→ **Text under study**
Medications That Can Help Smokers Quit
The Medication Guide was created to provide you with a general understanding of the current medications used by smokers who are trying to quit. Please note that this guide may not describe every product available. All of these medicines have been shown to be useful for helping smokers quit. There is no one best medicine for all smokers. Always read the instructions on the package carefully and talk with your doctor or pharmacist if you have questions. Dosing information provided in descriptions of these products is intended only to illustrate typical use of these medications. Individual dosing for prescription medications must be determined by a physician. If you are pregnant, breastfeeding, or have a severe medical problem, talk with your doctor before starting any new medication.
First Line Medications: Nicotine Replacement Therapy (NRT)

→ **Work to complete**
- a) Translate this sentence from the guide on quit-smoking medications into Spanish: "There is no one best medicine for all smokers."
- b) Write the next part of the guide on quit-smoking medications, picking up after its final line.

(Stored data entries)

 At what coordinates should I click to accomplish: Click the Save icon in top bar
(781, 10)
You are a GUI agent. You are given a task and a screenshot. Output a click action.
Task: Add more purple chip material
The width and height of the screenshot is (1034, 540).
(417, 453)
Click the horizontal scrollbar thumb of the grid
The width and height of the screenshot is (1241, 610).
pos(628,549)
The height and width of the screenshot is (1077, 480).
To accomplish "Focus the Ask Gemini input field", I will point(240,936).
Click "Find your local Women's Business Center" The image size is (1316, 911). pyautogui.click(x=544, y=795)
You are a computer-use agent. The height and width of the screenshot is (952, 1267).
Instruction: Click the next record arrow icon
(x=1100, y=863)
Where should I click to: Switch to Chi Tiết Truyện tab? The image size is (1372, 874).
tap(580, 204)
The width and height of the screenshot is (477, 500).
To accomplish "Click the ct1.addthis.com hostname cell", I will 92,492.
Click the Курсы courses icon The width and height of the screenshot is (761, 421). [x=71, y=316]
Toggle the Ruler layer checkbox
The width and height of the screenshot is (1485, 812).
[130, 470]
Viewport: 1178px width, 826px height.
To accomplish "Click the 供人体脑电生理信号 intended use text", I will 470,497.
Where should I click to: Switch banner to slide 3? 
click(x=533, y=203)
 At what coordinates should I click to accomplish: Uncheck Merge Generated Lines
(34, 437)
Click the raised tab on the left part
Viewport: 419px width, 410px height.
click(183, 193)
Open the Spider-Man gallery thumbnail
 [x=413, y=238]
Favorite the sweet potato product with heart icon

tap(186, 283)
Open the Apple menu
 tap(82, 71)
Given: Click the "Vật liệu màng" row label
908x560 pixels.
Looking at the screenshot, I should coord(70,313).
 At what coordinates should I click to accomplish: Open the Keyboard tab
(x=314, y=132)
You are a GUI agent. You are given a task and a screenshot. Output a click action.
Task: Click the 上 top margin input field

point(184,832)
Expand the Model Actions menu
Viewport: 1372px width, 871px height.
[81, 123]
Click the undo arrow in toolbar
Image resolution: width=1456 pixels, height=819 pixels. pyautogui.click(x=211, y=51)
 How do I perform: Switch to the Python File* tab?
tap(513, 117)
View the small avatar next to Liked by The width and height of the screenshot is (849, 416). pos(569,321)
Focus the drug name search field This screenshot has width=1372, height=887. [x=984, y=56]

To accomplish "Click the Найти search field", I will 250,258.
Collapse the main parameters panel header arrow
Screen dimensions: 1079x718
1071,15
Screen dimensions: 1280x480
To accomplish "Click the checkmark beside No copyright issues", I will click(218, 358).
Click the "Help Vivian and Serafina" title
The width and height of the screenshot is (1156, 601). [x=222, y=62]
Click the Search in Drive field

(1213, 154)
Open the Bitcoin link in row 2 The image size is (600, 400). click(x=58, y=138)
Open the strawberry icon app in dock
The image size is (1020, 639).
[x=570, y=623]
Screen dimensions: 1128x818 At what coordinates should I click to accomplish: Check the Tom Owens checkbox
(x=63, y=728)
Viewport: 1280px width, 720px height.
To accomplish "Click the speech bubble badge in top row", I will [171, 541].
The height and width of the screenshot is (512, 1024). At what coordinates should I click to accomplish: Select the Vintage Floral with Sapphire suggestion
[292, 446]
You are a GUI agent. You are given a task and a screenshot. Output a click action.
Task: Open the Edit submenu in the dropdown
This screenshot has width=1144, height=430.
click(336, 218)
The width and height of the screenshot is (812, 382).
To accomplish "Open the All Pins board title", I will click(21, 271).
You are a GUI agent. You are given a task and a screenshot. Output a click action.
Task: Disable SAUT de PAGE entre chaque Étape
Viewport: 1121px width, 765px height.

→ **Results by task**
- a) No existe un único medicamento que sea el mejor para todos los fumadores.

- b)
Nicotine replacement therapy (NRT) helps individuals quit smoking by reducing the craving sensations associated with withdrawal from the nicotine in tobacco. NRT products provide controlled amounts of nicotine. Individuals reduce their use of NRT products over time, allowing their bodies to gradually adjust to increasingly lower nicotine levels.
The nicotine patch is placed on the skin and supplies a small and steady amount of nicotine into the body. Nicotine patches contain varied concentrations of nicotine (21mg, 14mg, or 7mg, for example) and the user reduces the dose over time.
Nicotine gum is chewed to release nicotine that is absorbed through tissue inside the mouth. The user chews the gum until it produces a tingling feeling, then the gum is placed (parked) between the cheek and gum tissue. Nicotine gums have varied concentrations of nicotine (typically 2mg or 4mg) to allow the user to reduce the amount of nicotine in their system.
Nicotine Lozenges look like hard candy and are placed between the cheek and gum tissue. The Nicotine lozenge (typically 2mg or 4mg dose of nicotine) releases nicotine as it slowly dissolves in the mouth.
A nicotine inhaler consists of a cartridge attached to a mouthpiece. Inhaling through the mouthpiece delivers a specific amount of nicotine to the user.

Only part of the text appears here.